What you should do:
Say whether each statement agrees with the article on the brothel raids, and back each yes or no with the deciding words from it. (a) The raids ended with 31 people arrested on trafficking charges. (b) The Berkeley study included interviews with 131 service providers. (c) Laurel Fletcher said that all forced labor involves prostitution.

#### Excerpt

Raids conducted last week on 20 Northeast brothels uncovered more than 70 suspected sex slaves, exposing a long-ignored national problem found in towns large and small, with immigrants and U.S. citizens alike as victims, experts say.
“It’s a very overwhelming subject for a lot of people to recognize that there is slavery at this time in our country,” said Carole Angel, staff attorney with the Immigrant Women Program of the women’s rights advocacy group Legal Momentum in Washington. “It’s hard for us as humans to contemplate what this means.”
Jolene Smith, executive director of Free The Slaves, a Washington-based organization dedicated to ending slavery worldwide, agreed that the idea of 21st century slavery was foreign to most people.
“Americans are conditioned to believe that slavery was a thing of the past,” Smith said. “We have to reeducate ourselves about this reality.”
According to Angel, victims such as prostitutes are often handcuffed and hauled off along with the traffickers who coerced them into the sex trade.
That was not the case Tuesday when federal and local law enforcement raided brothels disguised as massage parlors, health spas and acupuncture clinics in six states and Washington D.C., arresting 31 people on trafficking charges.
‘Dreams into nightmares’
They took more than 70 sex workers to undisclosed locations for questioning, and to provide basic services such as health care and food. Authorities said it might take weeks to get the Korean immigrants to trust them enough to discuss their ordeal.
“Human traffickers profit by turning dreams into nightmares,” said Michael Garcia, U.S. attorney in Manhattan, where the majority of the traffickers face prosecution. “These women sought a better life in America and found instead forced prostitution and misery.”
Yet Angel said the raids should not give the impression that trafficking is limited to immigrants, who are often coaxed to come to America for legitimate jobs only to be forced to work in brothels, sweatshops and restaurants to pay off debts of up to $30,000 to their traffickers.
“There are so many faces on this,” she said. “It happens in rural communities, big cities. It spans all education levels, different countries, different races.”
Laurel Fletcher, law professor at the University of California at Berkeley International Human Rights Law Clinic, said it’s a misconception if Americans think this is not happening at home.
She said many people also err by assuming all forced labor involves prostitution. It also thrives in agricultural and domestic work, as well as in sweatshops or unregulated industries.
Tens of thousands
In 2004, Fletcher was one of several authors on a report believed to be the first comprehensive study of forced labor in the United States.
The study, by Free The Slaves and the Human Rights Center of the University of California at Berkeley, concluded that at least 10,000 people and possibly tens of thousands of people are forced laborers at any time across the United States. The State Department estimates there are among up to 800,000 trafficking victims worldwide.
The Berkeley study based its conclusions on its effort to document the nature and scope of forced labor in the United States between 1998-2003. It included interviews of 49 service providers in forced labor cases, a press survey of 131 incidents of forced labor, and eight case studies of forced labor throughout the country.

########
#### Study material

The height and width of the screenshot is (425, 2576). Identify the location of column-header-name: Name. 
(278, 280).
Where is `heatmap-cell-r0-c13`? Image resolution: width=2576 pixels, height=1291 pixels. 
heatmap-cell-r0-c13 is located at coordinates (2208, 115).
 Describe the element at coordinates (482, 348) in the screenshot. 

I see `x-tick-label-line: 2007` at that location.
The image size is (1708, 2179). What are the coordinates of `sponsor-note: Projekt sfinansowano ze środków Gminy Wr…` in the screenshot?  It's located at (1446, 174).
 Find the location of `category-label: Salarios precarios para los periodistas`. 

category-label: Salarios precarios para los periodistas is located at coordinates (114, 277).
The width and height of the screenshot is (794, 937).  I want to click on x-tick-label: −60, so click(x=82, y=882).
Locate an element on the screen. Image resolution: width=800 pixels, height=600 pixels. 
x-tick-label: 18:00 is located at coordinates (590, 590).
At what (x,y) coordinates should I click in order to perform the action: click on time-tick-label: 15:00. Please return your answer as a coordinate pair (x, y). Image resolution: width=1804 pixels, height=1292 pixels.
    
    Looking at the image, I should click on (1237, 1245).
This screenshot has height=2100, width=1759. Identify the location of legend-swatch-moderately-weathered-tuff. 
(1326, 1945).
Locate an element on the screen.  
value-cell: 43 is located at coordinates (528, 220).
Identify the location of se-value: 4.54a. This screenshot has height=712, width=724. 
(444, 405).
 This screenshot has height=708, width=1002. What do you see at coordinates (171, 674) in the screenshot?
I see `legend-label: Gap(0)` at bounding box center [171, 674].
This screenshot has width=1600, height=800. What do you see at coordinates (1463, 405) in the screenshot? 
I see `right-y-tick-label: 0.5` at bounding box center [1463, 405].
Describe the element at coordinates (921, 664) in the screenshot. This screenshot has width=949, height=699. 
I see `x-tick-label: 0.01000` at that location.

########

Exercise result:
(a) Yes: "arresting 31 people on trafficking charges."
(b) No: "It included interviews of 49 service providers in forced labor cases, a press survey of 131 incidents of forced labor"
(c) No: "She said many people also err by assuming all forced labor involves prostitution."